**What you should do:**
Would you restate all the entries exactly, leaving nothing out?

==== Dataset

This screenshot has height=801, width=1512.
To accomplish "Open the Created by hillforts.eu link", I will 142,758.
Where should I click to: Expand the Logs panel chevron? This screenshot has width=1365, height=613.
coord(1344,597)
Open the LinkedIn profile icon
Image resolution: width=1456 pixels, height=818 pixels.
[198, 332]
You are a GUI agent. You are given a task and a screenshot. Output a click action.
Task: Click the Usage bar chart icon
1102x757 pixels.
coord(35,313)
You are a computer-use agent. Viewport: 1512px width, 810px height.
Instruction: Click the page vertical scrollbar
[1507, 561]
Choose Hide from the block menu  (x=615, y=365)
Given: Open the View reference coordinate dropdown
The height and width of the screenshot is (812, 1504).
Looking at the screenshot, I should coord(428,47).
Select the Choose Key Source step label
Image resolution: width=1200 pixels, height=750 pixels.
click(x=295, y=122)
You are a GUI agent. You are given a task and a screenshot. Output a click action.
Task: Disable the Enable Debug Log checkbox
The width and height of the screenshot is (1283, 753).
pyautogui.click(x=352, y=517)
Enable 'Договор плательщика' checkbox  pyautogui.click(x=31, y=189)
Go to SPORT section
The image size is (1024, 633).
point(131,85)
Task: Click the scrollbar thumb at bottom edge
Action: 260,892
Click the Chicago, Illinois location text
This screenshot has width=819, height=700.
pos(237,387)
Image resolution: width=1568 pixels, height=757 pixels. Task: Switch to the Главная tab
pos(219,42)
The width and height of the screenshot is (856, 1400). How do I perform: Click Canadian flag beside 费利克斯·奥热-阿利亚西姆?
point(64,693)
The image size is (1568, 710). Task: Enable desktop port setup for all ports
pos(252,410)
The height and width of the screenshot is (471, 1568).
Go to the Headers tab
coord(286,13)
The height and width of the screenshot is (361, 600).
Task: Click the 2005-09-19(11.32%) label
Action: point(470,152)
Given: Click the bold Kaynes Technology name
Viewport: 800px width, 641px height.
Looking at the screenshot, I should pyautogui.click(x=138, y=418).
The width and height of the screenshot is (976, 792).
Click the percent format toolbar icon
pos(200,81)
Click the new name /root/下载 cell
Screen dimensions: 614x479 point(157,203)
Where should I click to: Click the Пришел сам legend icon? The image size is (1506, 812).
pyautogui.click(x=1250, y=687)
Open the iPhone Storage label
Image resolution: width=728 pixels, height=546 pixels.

========

**Written answer:**
This screenshot has height=801, width=1512.
To accomplish "Open the Created by hillforts.eu link", I will 142,758.
Where should I click to: Expand the Logs panel chevron? This screenshot has width=1365, height=613.
coord(1344,597)
Open the LinkedIn profile icon
Image resolution: width=1456 pixels, height=818 pixels.
[198, 332]
You are a GUI agent. You are given a task and a screenshot. Output a click action.
Task: Click the Usage bar chart icon
1102x757 pixels.
coord(35,313)
You are a computer-use agent. Viewport: 1512px width, 810px height.
Instruction: Click the page vertical scrollbar
[1507, 561]
Choose Hide from the block menu  (x=615, y=365)
Given: Open the View reference coordinate dropdown
The height and width of the screenshot is (812, 1504).
Looking at the screenshot, I should coord(428,47).
Select the Choose Key Source step label
Image resolution: width=1200 pixels, height=750 pixels.
click(x=295, y=122)
You are a GUI agent. You are given a task and a screenshot. Output a click action.
Task: Disable the Enable Debug Log checkbox
The width and height of the screenshot is (1283, 753).
pyautogui.click(x=352, y=517)
Enable 'Договор плательщика' checkbox  pyautogui.click(x=31, y=189)
Go to SPORT section
The image size is (1024, 633).
point(131,85)
Task: Click the scrollbar thumb at bottom edge
Action: 260,892
Click the Chicago, Illinois location text
This screenshot has width=819, height=700.
pos(237,387)
Image resolution: width=1568 pixels, height=757 pixels. Task: Switch to the Главная tab
pos(219,42)
The width and height of the screenshot is (856, 1400). How do I perform: Click Canadian flag beside 费利克斯·奥热-阿利亚西姆?
point(64,693)
The image size is (1568, 710). Task: Enable desktop port setup for all ports
pos(252,410)
The height and width of the screenshot is (471, 1568).
Go to the Headers tab
coord(286,13)
The height and width of the screenshot is (361, 600).
Task: Click the 2005-09-19(11.32%) label
Action: point(470,152)
Given: Click the bold Kaynes Technology name
Viewport: 800px width, 641px height.
Looking at the screenshot, I should pyautogui.click(x=138, y=418).
The width and height of the screenshot is (976, 792).
Click the percent format toolbar icon
pos(200,81)
Click the new name /root/下载 cell
Screen dimensions: 614x479 point(157,203)
Where should I click to: Click the Пришел сам legend icon? The image size is (1506, 812).
pyautogui.click(x=1250, y=687)
Open the iPhone Storage label
Image resolution: width=728 pixels, height=546 pixels.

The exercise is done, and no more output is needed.